| Task description |
Extract the rows from the very first one up to and including the line that contains "This screenshot has height=768, width=1024.", and copy them word for word.

Dataset entries
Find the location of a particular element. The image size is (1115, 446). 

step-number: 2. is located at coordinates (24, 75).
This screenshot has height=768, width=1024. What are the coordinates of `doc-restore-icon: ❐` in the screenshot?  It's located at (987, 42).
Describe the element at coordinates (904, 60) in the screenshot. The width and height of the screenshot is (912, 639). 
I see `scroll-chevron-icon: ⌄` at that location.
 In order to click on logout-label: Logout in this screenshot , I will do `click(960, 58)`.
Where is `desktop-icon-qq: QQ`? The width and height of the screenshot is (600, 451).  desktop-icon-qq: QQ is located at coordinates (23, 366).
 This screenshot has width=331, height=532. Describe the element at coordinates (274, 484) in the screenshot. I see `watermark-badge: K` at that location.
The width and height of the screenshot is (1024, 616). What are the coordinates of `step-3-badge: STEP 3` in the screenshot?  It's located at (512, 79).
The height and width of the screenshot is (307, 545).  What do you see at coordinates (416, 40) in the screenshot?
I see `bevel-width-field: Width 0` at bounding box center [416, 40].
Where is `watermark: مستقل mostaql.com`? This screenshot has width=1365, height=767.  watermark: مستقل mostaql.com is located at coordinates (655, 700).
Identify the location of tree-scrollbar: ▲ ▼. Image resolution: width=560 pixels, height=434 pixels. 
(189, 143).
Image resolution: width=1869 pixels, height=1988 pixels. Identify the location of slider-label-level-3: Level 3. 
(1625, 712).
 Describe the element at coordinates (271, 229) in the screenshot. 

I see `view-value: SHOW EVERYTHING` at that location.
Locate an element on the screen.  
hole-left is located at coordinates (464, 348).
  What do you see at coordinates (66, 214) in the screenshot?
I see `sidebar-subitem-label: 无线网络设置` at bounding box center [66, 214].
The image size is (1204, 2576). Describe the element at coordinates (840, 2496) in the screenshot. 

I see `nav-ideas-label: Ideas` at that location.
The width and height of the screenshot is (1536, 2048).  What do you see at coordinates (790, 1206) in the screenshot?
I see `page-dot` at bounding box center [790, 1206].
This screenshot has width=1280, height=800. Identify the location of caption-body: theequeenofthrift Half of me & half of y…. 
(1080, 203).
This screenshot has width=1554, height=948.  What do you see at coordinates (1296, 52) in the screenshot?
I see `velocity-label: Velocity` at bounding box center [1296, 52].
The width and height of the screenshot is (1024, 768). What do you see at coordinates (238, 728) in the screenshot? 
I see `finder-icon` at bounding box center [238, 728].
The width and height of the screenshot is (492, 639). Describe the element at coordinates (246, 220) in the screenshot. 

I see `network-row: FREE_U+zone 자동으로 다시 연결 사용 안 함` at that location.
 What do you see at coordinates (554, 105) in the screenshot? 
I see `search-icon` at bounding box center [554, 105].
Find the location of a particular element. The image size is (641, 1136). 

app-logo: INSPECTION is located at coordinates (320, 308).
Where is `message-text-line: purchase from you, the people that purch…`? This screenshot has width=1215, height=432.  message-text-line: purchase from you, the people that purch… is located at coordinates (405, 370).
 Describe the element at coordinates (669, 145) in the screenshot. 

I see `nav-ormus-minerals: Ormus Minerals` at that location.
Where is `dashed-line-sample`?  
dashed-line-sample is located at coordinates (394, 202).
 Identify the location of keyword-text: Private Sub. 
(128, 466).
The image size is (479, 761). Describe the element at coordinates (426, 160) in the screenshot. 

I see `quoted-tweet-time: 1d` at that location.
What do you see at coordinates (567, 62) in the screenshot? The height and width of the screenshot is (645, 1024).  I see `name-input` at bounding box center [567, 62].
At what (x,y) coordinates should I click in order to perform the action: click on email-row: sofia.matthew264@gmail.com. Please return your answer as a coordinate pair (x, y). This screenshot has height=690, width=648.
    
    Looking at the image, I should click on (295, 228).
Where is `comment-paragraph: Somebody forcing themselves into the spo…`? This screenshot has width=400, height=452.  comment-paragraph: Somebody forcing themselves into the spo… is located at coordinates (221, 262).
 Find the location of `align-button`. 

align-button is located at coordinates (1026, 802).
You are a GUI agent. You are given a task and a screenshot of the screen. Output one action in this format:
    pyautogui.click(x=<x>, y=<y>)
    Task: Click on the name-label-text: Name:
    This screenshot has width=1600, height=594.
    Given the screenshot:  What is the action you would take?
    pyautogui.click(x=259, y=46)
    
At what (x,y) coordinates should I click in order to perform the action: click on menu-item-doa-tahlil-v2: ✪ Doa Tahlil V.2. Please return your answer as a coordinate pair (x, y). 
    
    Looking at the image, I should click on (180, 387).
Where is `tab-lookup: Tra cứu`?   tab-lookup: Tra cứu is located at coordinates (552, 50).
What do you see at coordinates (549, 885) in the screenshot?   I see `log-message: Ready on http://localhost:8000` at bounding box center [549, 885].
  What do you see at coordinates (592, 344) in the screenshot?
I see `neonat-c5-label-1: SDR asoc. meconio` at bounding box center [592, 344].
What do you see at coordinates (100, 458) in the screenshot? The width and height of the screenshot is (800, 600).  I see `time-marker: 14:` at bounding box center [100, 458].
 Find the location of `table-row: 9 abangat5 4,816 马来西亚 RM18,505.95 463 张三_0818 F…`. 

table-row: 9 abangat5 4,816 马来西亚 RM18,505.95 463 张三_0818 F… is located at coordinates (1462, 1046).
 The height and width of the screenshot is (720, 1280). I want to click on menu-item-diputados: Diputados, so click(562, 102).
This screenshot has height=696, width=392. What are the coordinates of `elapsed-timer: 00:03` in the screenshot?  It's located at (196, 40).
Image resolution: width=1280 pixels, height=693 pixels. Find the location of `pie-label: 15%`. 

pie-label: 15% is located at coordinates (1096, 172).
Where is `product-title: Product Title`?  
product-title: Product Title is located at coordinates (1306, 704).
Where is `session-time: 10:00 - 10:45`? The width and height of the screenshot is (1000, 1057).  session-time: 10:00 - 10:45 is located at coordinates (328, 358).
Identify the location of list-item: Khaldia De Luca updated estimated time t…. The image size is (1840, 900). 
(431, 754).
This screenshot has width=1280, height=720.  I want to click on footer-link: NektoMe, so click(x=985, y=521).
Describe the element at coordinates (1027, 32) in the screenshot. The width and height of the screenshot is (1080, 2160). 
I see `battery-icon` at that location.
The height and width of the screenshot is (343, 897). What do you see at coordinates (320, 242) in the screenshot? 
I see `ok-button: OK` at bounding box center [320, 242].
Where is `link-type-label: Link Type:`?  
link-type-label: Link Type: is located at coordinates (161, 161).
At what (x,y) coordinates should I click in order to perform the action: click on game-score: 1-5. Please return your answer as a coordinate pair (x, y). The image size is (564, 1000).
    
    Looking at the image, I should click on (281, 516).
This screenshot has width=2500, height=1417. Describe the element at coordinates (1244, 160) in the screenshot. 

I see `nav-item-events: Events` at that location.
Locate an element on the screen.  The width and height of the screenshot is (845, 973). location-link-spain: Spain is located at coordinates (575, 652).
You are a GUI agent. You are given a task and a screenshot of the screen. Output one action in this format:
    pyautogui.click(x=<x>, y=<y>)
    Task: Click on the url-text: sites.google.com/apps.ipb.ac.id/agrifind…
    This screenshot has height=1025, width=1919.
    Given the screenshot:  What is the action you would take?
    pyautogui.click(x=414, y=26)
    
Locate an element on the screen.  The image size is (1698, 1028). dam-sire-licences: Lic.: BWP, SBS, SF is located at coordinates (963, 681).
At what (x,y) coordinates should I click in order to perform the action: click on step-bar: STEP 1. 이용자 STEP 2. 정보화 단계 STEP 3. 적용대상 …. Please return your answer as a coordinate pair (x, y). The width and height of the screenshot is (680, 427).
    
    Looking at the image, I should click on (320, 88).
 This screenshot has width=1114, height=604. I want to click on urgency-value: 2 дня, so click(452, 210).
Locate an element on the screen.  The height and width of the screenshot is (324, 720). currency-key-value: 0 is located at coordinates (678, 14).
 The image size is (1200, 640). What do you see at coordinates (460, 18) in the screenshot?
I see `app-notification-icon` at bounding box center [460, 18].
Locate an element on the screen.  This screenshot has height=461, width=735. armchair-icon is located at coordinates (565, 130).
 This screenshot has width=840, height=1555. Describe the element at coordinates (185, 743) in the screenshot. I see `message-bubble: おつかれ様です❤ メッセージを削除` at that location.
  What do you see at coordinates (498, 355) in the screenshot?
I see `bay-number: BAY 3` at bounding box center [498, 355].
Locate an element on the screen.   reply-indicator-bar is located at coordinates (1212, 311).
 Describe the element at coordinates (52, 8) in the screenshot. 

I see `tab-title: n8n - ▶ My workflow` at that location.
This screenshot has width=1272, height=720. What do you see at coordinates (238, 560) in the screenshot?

| Task output |
Find the location of a particular element. The image size is (1115, 446). 

step-number: 2. is located at coordinates (24, 75).
This screenshot has height=768, width=1024. What are the coordinates of `doc-restore-icon: ❐` in the screenshot?  It's located at (987, 42).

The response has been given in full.